Task to complete
Scan the data below and state the number of lines that include the word "Privacy", adding no comment.

Entries shown
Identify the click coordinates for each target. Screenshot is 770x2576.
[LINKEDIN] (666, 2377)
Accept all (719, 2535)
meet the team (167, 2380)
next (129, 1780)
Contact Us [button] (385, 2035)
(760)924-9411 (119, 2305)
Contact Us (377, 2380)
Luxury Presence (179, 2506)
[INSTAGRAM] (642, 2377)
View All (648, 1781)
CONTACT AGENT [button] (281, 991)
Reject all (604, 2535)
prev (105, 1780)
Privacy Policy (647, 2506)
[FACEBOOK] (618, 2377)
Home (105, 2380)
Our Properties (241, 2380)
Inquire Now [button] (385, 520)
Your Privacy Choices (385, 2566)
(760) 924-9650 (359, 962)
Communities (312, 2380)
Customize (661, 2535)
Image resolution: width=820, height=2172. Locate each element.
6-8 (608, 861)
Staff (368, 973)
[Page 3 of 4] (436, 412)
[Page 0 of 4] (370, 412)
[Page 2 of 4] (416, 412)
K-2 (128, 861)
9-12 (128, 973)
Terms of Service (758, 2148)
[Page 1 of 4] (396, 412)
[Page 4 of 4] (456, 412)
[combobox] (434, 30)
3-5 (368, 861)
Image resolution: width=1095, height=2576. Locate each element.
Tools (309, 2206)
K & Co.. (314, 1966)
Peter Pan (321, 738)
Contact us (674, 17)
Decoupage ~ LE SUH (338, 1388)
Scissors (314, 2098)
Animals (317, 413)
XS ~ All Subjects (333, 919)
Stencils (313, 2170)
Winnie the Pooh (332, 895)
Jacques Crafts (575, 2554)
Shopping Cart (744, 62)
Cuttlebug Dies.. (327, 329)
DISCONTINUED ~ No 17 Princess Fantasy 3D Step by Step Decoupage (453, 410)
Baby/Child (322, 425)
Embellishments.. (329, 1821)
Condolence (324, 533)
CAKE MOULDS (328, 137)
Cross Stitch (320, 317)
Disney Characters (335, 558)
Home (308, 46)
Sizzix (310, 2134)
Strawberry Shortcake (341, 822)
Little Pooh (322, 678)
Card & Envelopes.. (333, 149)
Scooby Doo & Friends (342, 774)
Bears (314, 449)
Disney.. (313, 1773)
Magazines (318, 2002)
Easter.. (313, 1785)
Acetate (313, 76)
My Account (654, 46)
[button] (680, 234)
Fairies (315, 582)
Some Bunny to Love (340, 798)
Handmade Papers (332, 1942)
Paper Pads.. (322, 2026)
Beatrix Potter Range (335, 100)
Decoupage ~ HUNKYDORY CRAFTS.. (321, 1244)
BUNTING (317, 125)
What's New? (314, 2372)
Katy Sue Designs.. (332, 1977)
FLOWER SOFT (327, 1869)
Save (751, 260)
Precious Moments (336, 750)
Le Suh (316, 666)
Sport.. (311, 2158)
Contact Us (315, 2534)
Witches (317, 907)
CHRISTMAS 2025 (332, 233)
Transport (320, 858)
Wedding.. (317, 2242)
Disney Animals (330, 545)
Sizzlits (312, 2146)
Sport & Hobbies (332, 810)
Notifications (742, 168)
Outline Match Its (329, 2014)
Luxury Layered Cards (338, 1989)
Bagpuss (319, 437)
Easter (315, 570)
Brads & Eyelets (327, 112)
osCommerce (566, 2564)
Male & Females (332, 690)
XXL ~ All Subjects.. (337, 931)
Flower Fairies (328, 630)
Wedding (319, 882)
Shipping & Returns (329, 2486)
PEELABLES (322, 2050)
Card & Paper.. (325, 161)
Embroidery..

Written solution
2